Rédigez la suite du texte sur la contestation électorale en Afrique noire, en partant de sa dernière phrase.

Texte du document:
· · · · · · ·
La contestation électorale en Afrique Noire. Les raisons profondes du phénomène. (1ère partie)

En Afrique noire à l’ère de la démocratie, rares sont les élections présidentielles dont le résultat n’est pas contesté par le perdant et où ce dernier félicite, avec un fair-play démocratique,  le vainqueur. Les cas récents du Nigeria ou du Sénégal sont les exceptions qui confirment la règle. La contestation du résultat des Présidentielles est devenue un rituel. Les élections présidentielles africaines sont encore souvent régies par une volonté d’exclusion et elles opposent des forces politiques locales prêtes à en découdre. Des intervenants extérieurs, souvent Occidentaux, pressent les partis politiques locaux de renoncer à la voie de la contestation du résultat des urnes par la rue. Ils leur conseillent, expressément,  d'emprunter la voie des recours judiciaires. Cette solution de sagesse démocratique n’amène  cependant pas  les perdants à consentir à la légitimité électorale du vainqueur même lorsque le processus électoral est validé par les institutions de régulation et de surveillance nationales et  internationales des élections.  

 Loin d’être anecdotique, le rituel de la contestation électorale trahit donc un refus des règles du jeu de la démocratie et plus profondément du suffrage universel  par les acteurs politiques africains. Ces derniers continuent encore  de se considérer comme les maîtres et les propriétaires de la société. Au lieu de concourir à l’expression de la volonté générale et à la formation de l’intérêt général, les partis politiques africains en revendiquent le monopole. Encore animé par l’esprit de la lutte indépendantiste et anticolonialiste qui prétendit être le combat d’un peuple uni derrière un parti politique et son leader charismatique contre des envahisseurs étrangers, chaque parti africain estime représenter le peuple en sa totalité. Or à l’ère de la démocratie « le peuple comme totalité pris au singulier est introuvable » comme le souligne Pierre Rosanvallon. « Loin de former un bloc, dont une unanimité livrerait le secret substantiel, il est une puissance que nul ne peut seul posséder ou prétendre incarner ». S’octroyant, a priori, la majorité électorale en dépit de cette évidence, chaque parti politique s’attribue donc  la victoire  à  l’élection présidentielle,  même lorsque sa campagne électorale ou sa gouvernance fut calamiteuse.

  Bâties autour des thématiques de la revendication identitaire, et bien souvent constituées de promesses électorales démagogiques, les campagnes électorales des partis d’opposition africains sont déconnectées du réel socio-historique d’une Afrique qui a changé. Un tel discours politique est caractéristique d’une classe politique qui méconnaît la capacité de l’électorat africain de nos jours à comprendre les enjeux électoraux et se représenter rationnellement et pragmatiquement ses intérêts de classes au-delà des appartenances ethniques et confessionnelles. En Afrique Noire, les partis au pouvoir partagent avec ceux de l’opposition ce syndrome des autocraties du passé qui conduit les acteurs politiques africains à se penser propriétaires absolus d’un pouvoir d’Etat qu’ils pensent  être  encore en capacité de s’octroyer, à peu de frais, au moyen de promesses démagogiques sans avoir répondu concrètement aux besoins des populations.
· · · · · · ·
Données fournies:
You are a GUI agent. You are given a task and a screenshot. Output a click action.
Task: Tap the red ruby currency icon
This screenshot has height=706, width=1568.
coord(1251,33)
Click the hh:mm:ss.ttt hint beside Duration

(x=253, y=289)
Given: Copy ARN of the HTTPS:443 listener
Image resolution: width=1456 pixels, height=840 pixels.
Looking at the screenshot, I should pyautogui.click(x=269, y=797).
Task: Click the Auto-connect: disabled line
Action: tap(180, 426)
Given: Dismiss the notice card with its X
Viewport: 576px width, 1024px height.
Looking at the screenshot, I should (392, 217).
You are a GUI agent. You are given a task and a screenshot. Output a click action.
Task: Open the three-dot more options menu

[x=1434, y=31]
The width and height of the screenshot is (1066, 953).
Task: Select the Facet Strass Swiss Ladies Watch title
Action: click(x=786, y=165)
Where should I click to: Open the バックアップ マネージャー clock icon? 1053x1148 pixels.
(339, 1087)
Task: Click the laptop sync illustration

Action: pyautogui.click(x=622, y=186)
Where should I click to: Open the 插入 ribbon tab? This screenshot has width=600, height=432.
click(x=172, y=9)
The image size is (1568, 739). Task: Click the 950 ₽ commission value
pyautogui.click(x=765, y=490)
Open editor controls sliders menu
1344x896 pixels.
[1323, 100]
· · · · · · ·
Réponse:
Au-delà des causes matérielles telles l’arriération des infrastructures, l’inachèvement des listes électorales, la fiabilité des recensements, la contestation partisane automatique du résultat des présidentielles africaines par les perdants s’explique donc par des causes psychologiques et politiques. Cette contestation est d’abord provoquée par la persistance d’une mentalité du soupçon générée par la tradition de la fraude électorale qu’avaient instituée les autocraties. Cette contestation est aussi causée par la tradition de compétition féroce des élites pour la prise d’un pouvoir d’Etat qui est encore considéré comme un moyen de domination, de prébende et d’enrichissement personnel. La cause politique de la contestation partisane du résultat de l’élection Présidentielle à l’ère du multipartisme est, quant à elle, relative à la persistance de la culture autocratique de subordination de la société au pouvoir politique.

Comme au temps des autocraties et des dictatures du passé, l’idée persiste chez les élites politiques africaines que le peuple ne choisit pas ses dirigeants. Ce sont les maîtres du Pouvoir qui se choisissent eux-mêmes et qui imposent aux peuples leurs dirigeants. La victoire et la défaite électorale doivent donc être décidées par les partis politiques et non par les peuples parce que les peuples en sont les instruments. En Afrique noire, les partis politiques considèrent encore  la société comme étant leur ressource politique. Ils ne se la représentent pas comme  étant le maître absolu auquel ils doivent se soumettre et dont ils doivent traduire les besoins et représenter les intérêts au niveau politique. Sous des prétextes divers, le refus du résultat  des urnes, par les partis politiques  est une récusation du choix des peuples  par des appareils politiques qui veulent imposer aux peuples leurs propres choix partisans en fonction de leurs intérêts particuliers circonstanciels.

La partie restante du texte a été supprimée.